Der Revisionsrekurs ist auch nicht nach § 528 Abs 2 Z 2 ZPO (Vorliegen einer zur Gänze bestätigenden Entscheidung) absolut unzulässig, da das Rekursgericht den gegen den Berichtigungsbeschluss gerichteten Rekurs als unzulässig zurückgewiesen hat, ohne auf die behaupteten Rekursgründe inhaltlich einzugehen (8 Ob 49/02t; 1 Ob 277/02w).

Gegen den Zurückweisungsbeschluss des Rekursgerichts ist daher ungeachtet des Werts des zweitinstanzlichen Entscheidungsgegenstands der Zugang zum OGH gegeben, sodass es keiner Bewertung des Entscheidungsgegenstands durch das Rekursgericht bedurft hätte. Hatte aber mangels Vorliegens der gesetzlichen Vorraussetzungen eine Bewertung gem § 500 Abs 2 ZPO zu unterbleiben, ist ein dennoch vorgenommener Ausspruch unbeachtlich (SZ 63/117; RIS-Justiz RS0042294).

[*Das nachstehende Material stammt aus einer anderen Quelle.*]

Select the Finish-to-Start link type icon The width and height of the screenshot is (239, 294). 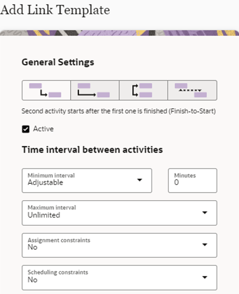point(46,90)

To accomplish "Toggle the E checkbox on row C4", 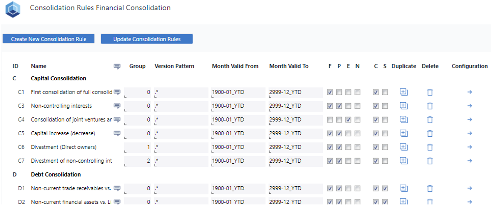I will (x=348, y=120).
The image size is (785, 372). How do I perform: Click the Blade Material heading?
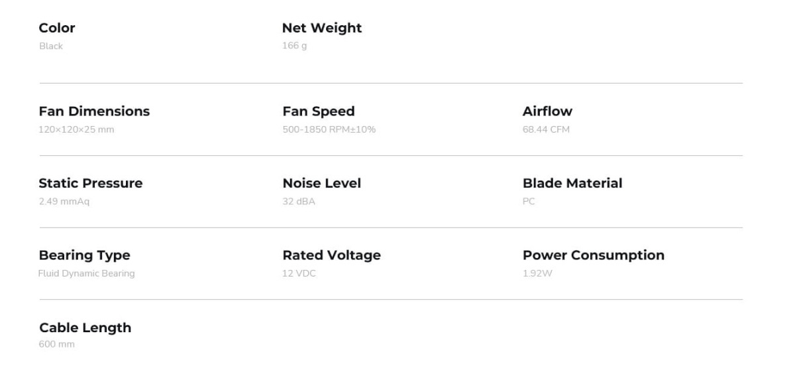(x=572, y=184)
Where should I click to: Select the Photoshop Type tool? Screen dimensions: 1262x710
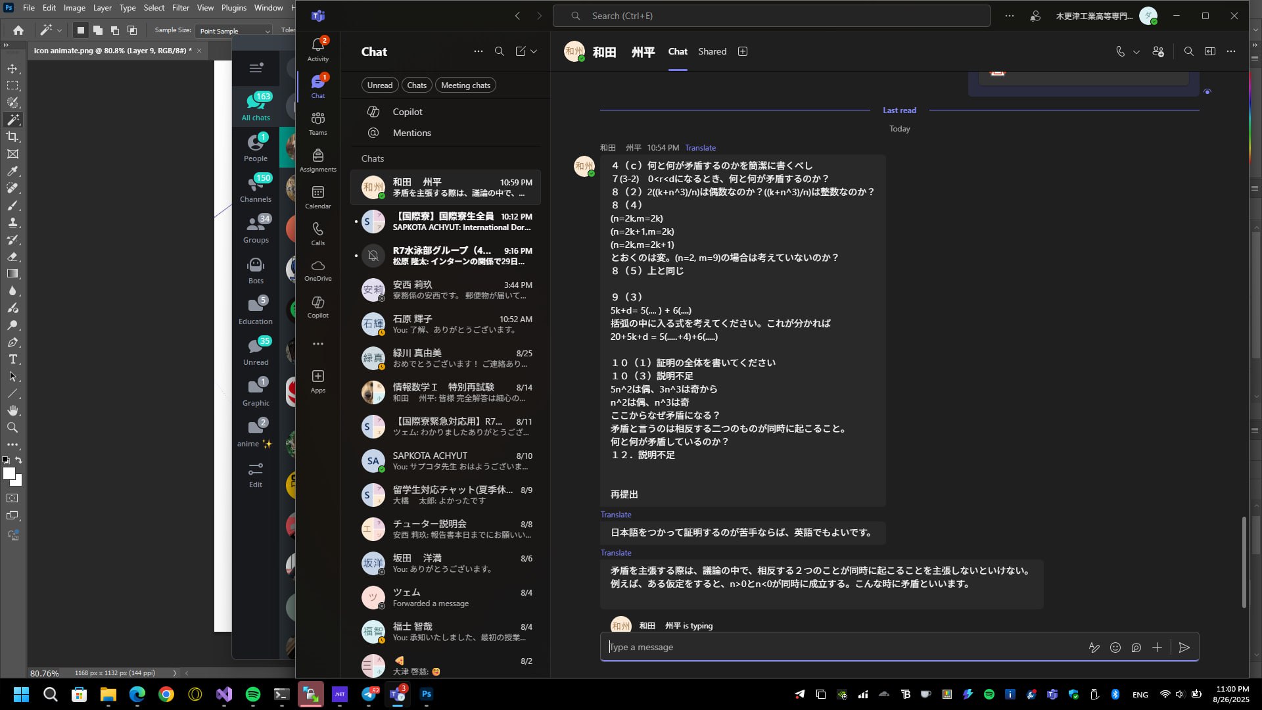[12, 360]
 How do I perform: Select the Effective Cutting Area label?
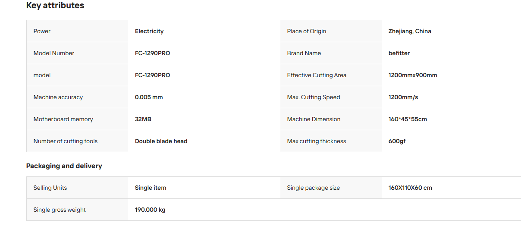pyautogui.click(x=317, y=75)
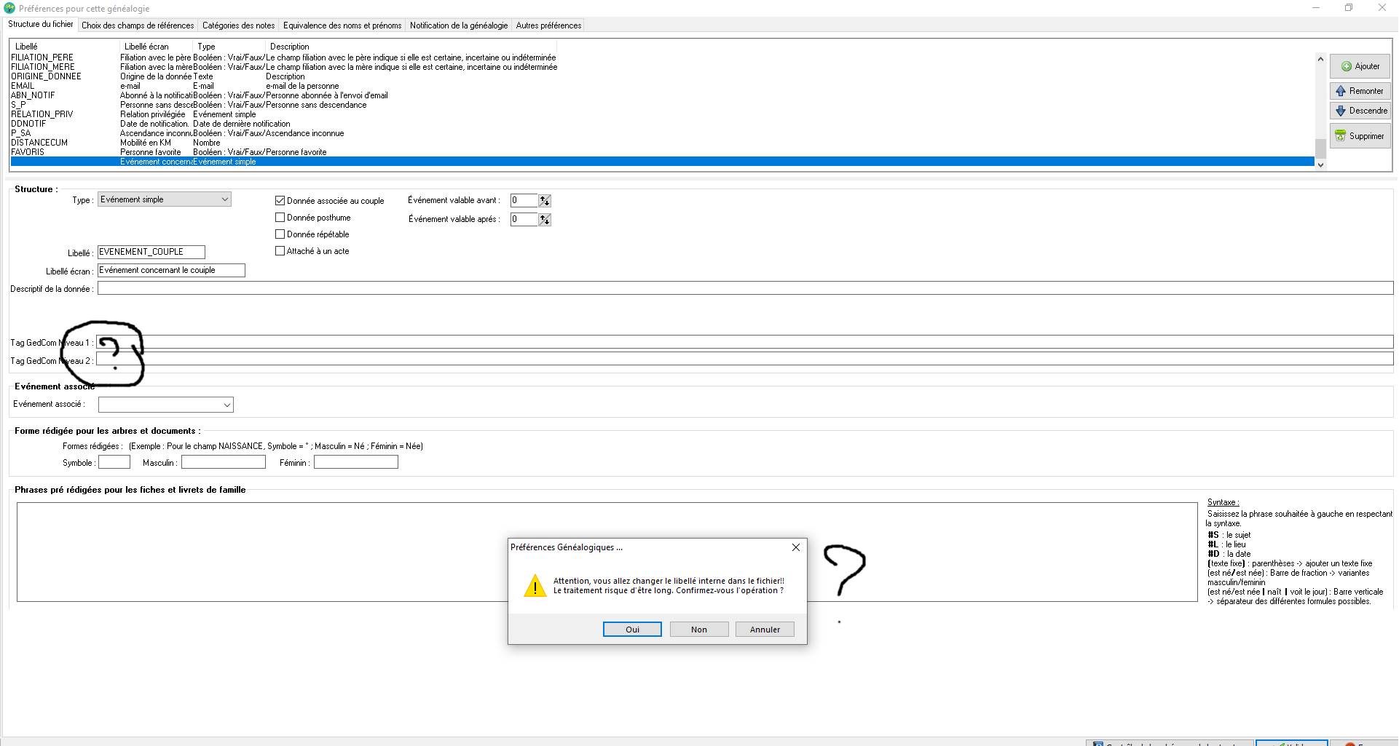Close the Préférences Généalogiques dialog with X
Screen dimensions: 1399x746
coord(795,547)
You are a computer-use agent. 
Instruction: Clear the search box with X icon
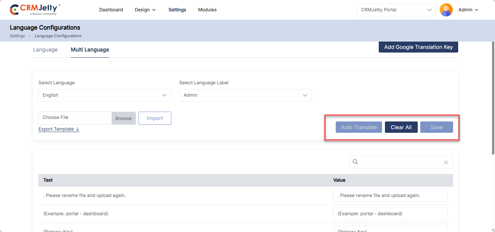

2) Zu prüfen ist weiters, ob die Beurteilung des Zurückweisungsgrunds - hier also die Frage, ob eine Beschwer vorliegt - eine erhebliche Rechtsfrage iSd § 528 Abs 1 ZPO aufwirft (Zechner aaO § 528 Rz 13 mwN). Dies ist zu verneinen:

Nach ständiger Rechtsprechung ist Voraussetzung für die Zulässigkeit eines Berichtigungsantrags das Vorliegen eines Rechtsschutzbedürfnisses (JBl 1967, 437 [zust. Sprung]; 4 Ob 506/89; 9 Ob 353/98x; RIS-Justiz RS0041630; RS0037976). Das Rekursgericht ist von dieser Rechtsprechung nicht abgewichen, wenn es die aufgezeigten neuerlichen Fehler zwar als gegeben erachtet hat, mangels eines schutzwürdigen Interesses zu einer Berichtigung gem § 419 ZPO jedoch keinen Anlass sah und ausführte, es sei nicht erkennbar, welchen Nachteil der Revisionsrekurswerber durch die als offenkundige Schreibfehler anzusehende Auslassung des Prüfzeichens erleiden sollte; ebensowenig ergeben sich aus der in der Begründung erfolgten irrtümlichen Bezeichnung „Widerklage" statt „Wiederaufnahmsklage" für den Revisionsrekurswerber nachteilige Konsequenzen. Diese offenkundigen Irrtümer bleiben für die Entscheidung somit ohne Relevanz und können weder am Umfang der eingetretenen Rechtskraft noch an der Identität der Rechtssache etwas ändern.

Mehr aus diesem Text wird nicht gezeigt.